_Goal of the exercise_:
Please answer these questions about the account of a psychiatric ward stay below, numbering your answers to match:
1. In how long was the writer released to a private room?
2. Which language was the writer practicing in the imagined conversations with nurses?
3. Under what act was the writer denied electronic devices?

Extract to read Block Start

As the fog clears from my mind, I begin remembering and unpacking very painful memories of how broken I truly was.
Part of standard operating procedure for inpatient admissions reporting brain trauma, a psychiatric evaluation is conducted, often in isolated wards with other true psychiatric patients. The ward I was in, like many psychiatric wards around the world, was unpleasant. The nurses were tired and overburdened, and being around seniors who stared, screamed, or urinated on the hallways – was traumatizing. I didn’t realize I was one of them for the briefest of moments, crying constantly to have my husband by my side. I was released to a private room in less than 24 hours. But that was an eternity to me.
Psychiatry cleared me quickly. Asked all the routine questions: do I want to harm myself, do I want to harm others, am I seeing invisible people, do I hear voices in my head…
And while I said “no” every time, and thinking I was being truthful, I’ve started to recall repressed memories that proved I was not.
I imagined reading emails from my direct reports (psychically of course), I had entire, full-blown conversations with a roomful of nurses in my head, some Filipino, some Latino, practicing my Spanish. While crying in the middle of the night because I was so thankful for my husband, I heard them whisper in my ear that they had video they could send me of my declaration of my love. I had nurses whispering in my ear that I should lick the pillow because I shouldn’t waste cocaine, a top priority.
Under the Baker Act – I was not allowed electronic devices or means of communication with the outside world. The stories I would have told would have been hilarious, I would have given 2007 Britney a run for her money.
Today, the voices are gone. Only the hurt remains.

Extract to read Block End
Listed entries Block Start

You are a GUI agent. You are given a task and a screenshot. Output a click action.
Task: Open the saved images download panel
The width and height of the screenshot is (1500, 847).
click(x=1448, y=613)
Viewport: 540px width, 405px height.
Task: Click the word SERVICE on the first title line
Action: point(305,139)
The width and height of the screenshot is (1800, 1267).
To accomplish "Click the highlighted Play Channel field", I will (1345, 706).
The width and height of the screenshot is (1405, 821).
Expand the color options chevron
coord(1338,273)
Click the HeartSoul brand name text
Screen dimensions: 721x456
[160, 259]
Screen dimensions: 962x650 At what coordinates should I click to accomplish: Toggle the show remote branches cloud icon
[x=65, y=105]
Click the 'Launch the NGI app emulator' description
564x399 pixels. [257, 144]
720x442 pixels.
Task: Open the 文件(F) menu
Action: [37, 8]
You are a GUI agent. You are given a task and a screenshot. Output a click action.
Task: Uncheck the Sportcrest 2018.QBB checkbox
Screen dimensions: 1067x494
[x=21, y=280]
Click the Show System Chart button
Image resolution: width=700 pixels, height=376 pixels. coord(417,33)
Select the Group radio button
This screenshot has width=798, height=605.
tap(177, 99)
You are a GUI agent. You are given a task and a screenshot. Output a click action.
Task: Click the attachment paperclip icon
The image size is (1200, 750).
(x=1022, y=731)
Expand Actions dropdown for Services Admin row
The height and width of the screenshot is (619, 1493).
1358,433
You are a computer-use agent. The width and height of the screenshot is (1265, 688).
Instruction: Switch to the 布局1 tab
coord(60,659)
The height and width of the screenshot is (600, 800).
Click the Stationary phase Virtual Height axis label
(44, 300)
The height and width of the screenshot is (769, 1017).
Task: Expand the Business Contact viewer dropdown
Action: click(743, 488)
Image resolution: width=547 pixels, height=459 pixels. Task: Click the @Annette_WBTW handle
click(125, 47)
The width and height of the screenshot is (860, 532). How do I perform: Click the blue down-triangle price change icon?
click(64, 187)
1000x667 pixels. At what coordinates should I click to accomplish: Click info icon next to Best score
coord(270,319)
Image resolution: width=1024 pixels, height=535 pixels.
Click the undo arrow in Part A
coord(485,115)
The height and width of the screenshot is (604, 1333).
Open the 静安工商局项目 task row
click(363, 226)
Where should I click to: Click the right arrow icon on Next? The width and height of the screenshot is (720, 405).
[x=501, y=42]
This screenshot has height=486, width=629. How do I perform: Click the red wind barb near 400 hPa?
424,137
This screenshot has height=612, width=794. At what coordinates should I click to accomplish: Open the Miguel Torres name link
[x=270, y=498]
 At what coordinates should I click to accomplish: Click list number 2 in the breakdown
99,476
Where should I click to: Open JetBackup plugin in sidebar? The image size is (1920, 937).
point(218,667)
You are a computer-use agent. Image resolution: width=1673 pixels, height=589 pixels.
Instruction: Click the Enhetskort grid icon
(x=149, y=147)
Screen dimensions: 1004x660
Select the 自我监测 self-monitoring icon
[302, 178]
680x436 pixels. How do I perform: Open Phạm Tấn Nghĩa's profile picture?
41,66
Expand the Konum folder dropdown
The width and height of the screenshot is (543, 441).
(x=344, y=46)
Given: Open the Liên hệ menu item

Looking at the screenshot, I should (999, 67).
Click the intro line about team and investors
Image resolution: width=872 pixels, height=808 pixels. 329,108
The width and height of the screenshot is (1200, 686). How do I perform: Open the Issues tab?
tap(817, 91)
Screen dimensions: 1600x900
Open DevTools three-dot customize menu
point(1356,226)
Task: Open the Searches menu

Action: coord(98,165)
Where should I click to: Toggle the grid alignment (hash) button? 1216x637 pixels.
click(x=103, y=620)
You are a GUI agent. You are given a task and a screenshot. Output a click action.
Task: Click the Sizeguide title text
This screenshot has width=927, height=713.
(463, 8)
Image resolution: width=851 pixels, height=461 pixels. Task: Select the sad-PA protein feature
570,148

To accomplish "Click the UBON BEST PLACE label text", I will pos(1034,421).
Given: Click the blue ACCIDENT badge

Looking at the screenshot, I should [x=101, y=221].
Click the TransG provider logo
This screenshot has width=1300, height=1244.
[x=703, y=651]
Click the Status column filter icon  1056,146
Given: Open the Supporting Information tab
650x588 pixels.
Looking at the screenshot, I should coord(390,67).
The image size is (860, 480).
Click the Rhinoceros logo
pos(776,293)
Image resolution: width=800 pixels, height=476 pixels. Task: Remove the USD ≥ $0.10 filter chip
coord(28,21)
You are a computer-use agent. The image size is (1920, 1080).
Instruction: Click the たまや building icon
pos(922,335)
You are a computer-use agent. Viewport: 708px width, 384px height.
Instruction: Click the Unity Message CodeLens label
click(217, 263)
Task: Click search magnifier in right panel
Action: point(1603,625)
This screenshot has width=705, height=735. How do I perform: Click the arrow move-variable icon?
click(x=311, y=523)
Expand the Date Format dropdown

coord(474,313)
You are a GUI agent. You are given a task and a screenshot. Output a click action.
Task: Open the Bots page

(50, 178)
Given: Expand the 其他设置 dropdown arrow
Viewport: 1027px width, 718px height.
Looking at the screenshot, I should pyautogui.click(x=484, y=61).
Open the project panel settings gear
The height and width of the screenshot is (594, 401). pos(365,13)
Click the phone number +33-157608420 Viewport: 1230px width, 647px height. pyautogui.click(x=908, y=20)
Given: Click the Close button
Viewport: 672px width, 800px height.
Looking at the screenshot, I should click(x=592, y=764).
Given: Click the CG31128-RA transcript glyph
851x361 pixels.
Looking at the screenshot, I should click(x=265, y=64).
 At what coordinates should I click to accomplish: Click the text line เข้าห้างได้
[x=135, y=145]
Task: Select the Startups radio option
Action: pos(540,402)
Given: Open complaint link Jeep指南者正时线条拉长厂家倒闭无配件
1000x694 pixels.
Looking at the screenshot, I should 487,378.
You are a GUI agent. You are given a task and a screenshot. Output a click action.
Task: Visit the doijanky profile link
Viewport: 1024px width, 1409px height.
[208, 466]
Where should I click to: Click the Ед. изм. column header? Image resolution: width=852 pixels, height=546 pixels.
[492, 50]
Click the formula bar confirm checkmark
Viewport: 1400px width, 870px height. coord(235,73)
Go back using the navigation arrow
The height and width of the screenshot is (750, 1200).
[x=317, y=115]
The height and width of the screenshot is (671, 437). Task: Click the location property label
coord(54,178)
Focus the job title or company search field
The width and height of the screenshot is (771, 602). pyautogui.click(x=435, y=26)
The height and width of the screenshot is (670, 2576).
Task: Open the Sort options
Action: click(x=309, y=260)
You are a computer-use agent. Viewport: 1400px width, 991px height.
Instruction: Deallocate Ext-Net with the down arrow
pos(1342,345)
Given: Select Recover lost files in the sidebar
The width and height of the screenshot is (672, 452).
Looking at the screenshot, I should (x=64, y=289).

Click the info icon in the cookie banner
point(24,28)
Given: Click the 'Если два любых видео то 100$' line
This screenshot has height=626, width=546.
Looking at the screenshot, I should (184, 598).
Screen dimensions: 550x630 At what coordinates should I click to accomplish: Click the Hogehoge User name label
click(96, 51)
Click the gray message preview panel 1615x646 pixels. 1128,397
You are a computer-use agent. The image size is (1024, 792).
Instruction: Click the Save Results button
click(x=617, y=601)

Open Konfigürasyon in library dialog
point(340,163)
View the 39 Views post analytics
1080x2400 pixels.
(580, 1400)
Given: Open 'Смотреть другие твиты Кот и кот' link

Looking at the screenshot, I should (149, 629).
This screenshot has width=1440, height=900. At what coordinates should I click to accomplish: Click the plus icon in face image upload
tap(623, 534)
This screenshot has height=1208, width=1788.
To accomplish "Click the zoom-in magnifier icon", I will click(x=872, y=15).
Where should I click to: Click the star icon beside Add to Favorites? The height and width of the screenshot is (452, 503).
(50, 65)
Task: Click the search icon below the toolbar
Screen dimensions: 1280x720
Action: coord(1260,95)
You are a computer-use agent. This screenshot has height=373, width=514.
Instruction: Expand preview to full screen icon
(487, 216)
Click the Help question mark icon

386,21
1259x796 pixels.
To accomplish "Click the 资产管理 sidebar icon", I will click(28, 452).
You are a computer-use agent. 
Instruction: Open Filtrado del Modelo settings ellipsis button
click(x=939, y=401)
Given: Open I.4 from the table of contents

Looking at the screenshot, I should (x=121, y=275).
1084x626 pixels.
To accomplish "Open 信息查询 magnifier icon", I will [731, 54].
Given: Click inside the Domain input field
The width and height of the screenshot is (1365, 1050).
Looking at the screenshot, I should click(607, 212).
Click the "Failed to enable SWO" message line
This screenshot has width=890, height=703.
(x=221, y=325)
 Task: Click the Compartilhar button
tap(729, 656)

Listed entries Block End

_Output for this task_:
1. Less than 24 hours.
2. Spanish.
3. The Baker Act.